Viveteli con coraggio, certi che, nella misura in cui, con il sostegno della grazia
divina, vivrete l’amore reciproco e verso tutti, diventerete un Vangelo vivo, una
vera Chiesa domestica (cfr Esort. ap. Familiaris consortio, 49). Una parola vorrei
dedicarla anche ai fedeli che, pur condividendo gli insegnamenti della Chiesa sulla
famiglia, sono segnati da esperienze dolorose di fallimento e di separazione. Sappiate
che il Papa e la Chiesa vi sostengono nella vostra sofferenza e fatica. Vi incoraggio
a rimanere uniti alle vostre comunità, mentre auspico che le diocesi realizzino adeguate
iniziative di accoglienza e vicinanza.
Nel libro della Genesi, Dio affida
alla coppia umana la sua creazione, perché la custodisca, la coltivi, la indirizzi
secondo il suo progetto (cfr 1,27-28; 2,15). In questa indicazione della Sacra Scrittura
possiamo leggere il compito dell’uomo e della donna di collaborare con Dio per trasformare
il mondo, attraverso il lavoro, la scienza e la tecnica. L’uomo e la donna sono immagine
di Dio anche in questa opera preziosa, che devono compiere con lo stesso amore del
Creatore. Noi vediamo che, nelle moderne teorie economiche, prevale spesso una concezione
utilitaristica del lavoro, della produzione e del mercato. Il progetto di Dio e la
stessa esperienza mostrano, però, che non è la logica unilaterale dell’utile proprio
e del massimo profitto quella che può concorrere ad uno sviluppo armonico, al bene
della famiglia e ad edificare una società più giusta, perché porta con sé concorrenza
esasperata, forti disuguaglianze, degrado dell’ambiente, corsa ai consumi, disagio
nelle famiglie. Anzi, la mentalità utilitaristica tende ad estendersi anche alle relazioni
interpersonali e familiari, riducendole a convergenze precarie di interessi individuali
e minando la solidità del tessuto sociale.

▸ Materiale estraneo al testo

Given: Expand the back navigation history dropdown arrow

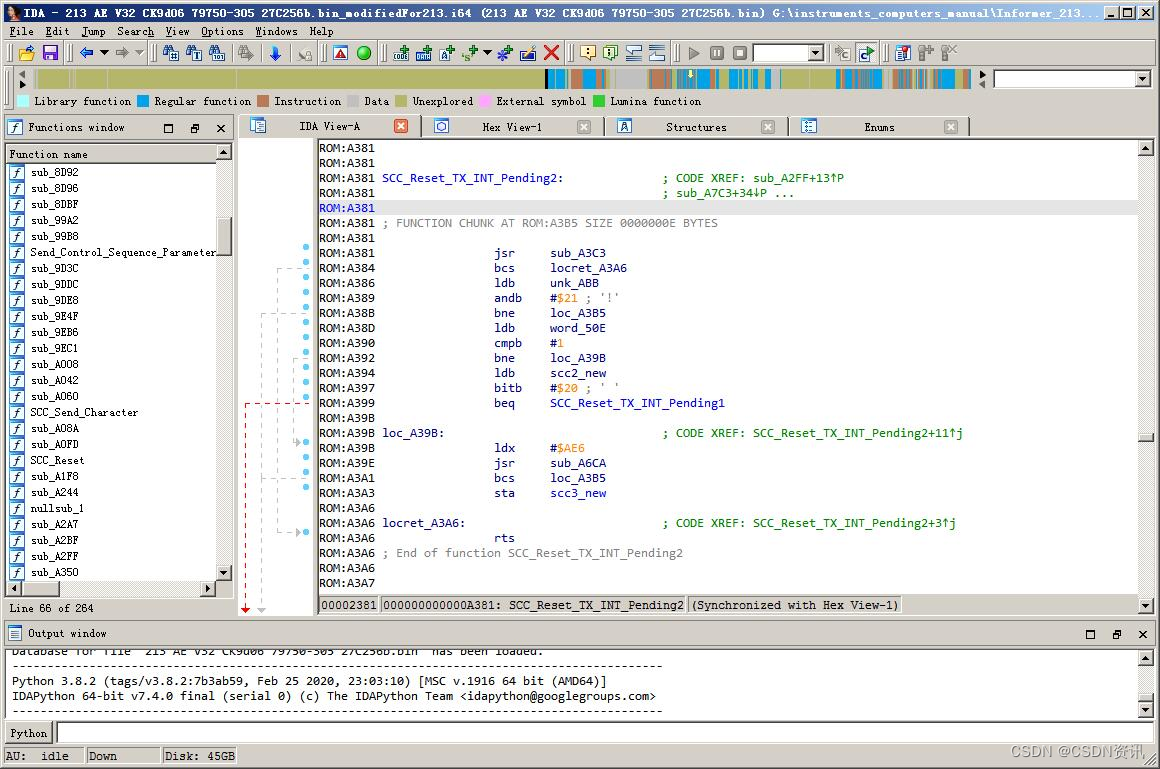Looking at the screenshot, I should 104,53.
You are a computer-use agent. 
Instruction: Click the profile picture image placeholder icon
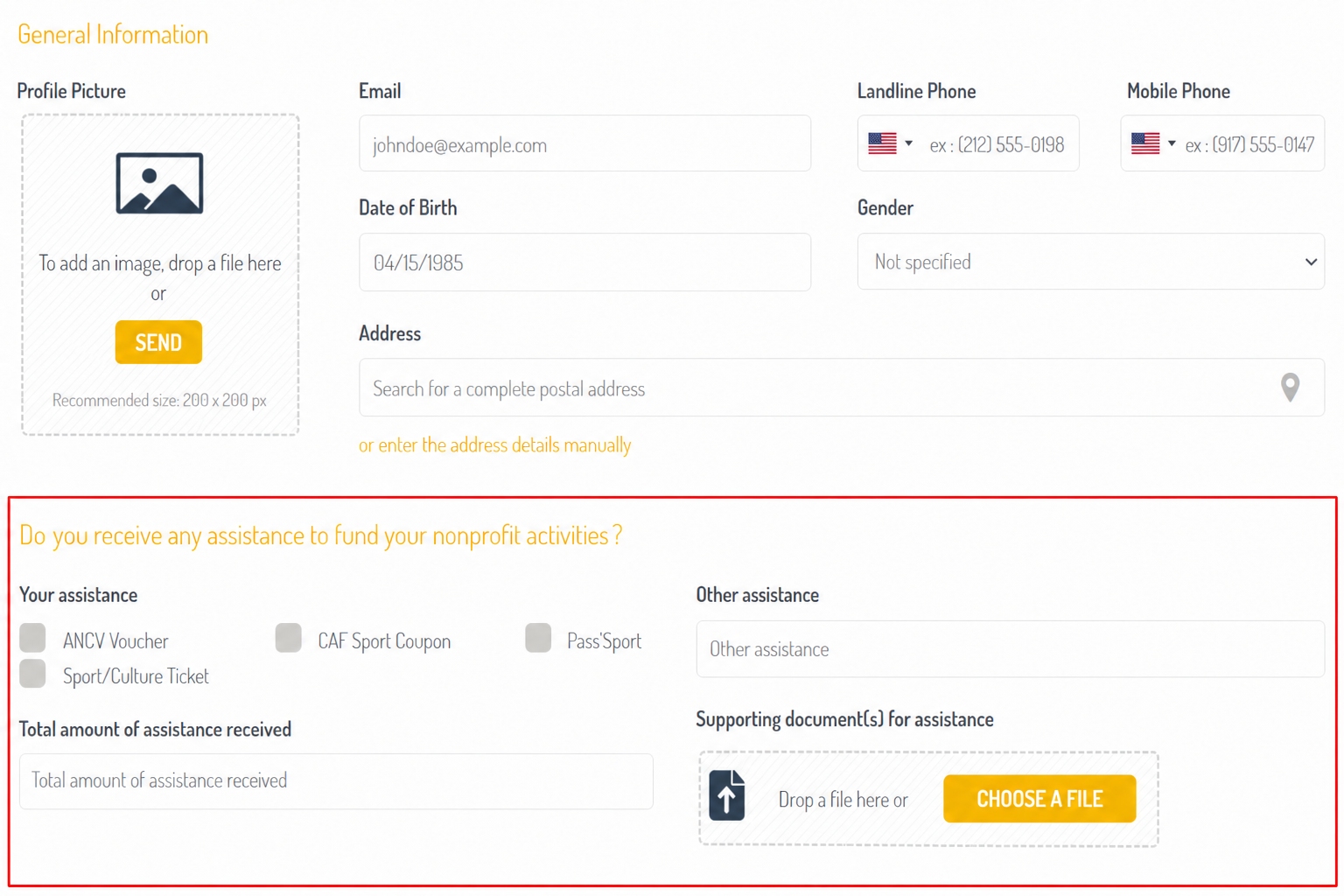(x=159, y=183)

Un ultimo elemento. L’uomo, in quanto
immagine di Dio, è chiamato anche al riposo e alla festa. Il racconto della creazione
si conclude con queste parole: «Dio, nel settimo giorno, portò a compimento il lavoro
che aveva fatto e cessò nel settimo giorno da ogni suo lavoro che aveva fatto. Dio
benedisse il settimo giorno e lo consacrò» (Gen 2,2-3). Per noi cristiani, il giorno
di festa è la Domenica, giorno del Signore, Pasqua settimanale. E’ il giorno della
Chiesa, assemblea convocata dal Signore attorno alla mensa della Parola e del Sacrificio
Eucaristico, come stiamo facendo noi oggi, per nutrirci di Lui, entrare nel suo amore
e vivere del suo amore. E’ il giorno dell’uomo e dei suoi valori: convivialità, amicizia,
solidarietà, cultura, contatto con la natura, gioco, sport. E’ il giorno della famiglia,
nel quale vivere assieme il senso della festa, dell’incontro, della condivisione,
anche nella partecipazione alla Santa Messa. Care famiglie, pur nei ritmi serrati
della nostra epoca, non perdete il senso del giorno del Signore! E’ come l’oasi in
cui fermarsi per assaporare la gioia dell’incontro e dissetare la nostra sete di Dio.
Famiglia, lavoro, festa: tre doni di Dio, tre dimensioni della nostra esistenza
che devono trovare un armonico equilibrio. Armonizzare i tempi del lavoro e le esigenze
della famiglia, la professione e la maternità, il lavoro e la festa, è importante
per costruire società dal volto umano. In questo privilegiate sempre la logica dell’essere
rispetto a quella dell’avere: la prima costruisce, la seconda finisce per distruggere.
Occorre educarsi a credere, prima di tutto in famiglia, nell’amore autentico, quello
che viene da Dio e ci unisce a Lui e proprio per questo «ci trasforma in un Noi, che
supera le nostre divisioni e ci fa diventare una cosa sola, fino a che, alla fine,
Dio sia “tutto in tutti” (1 Cor 15,28)» (Enc. Deus caritas est, 18). Amen.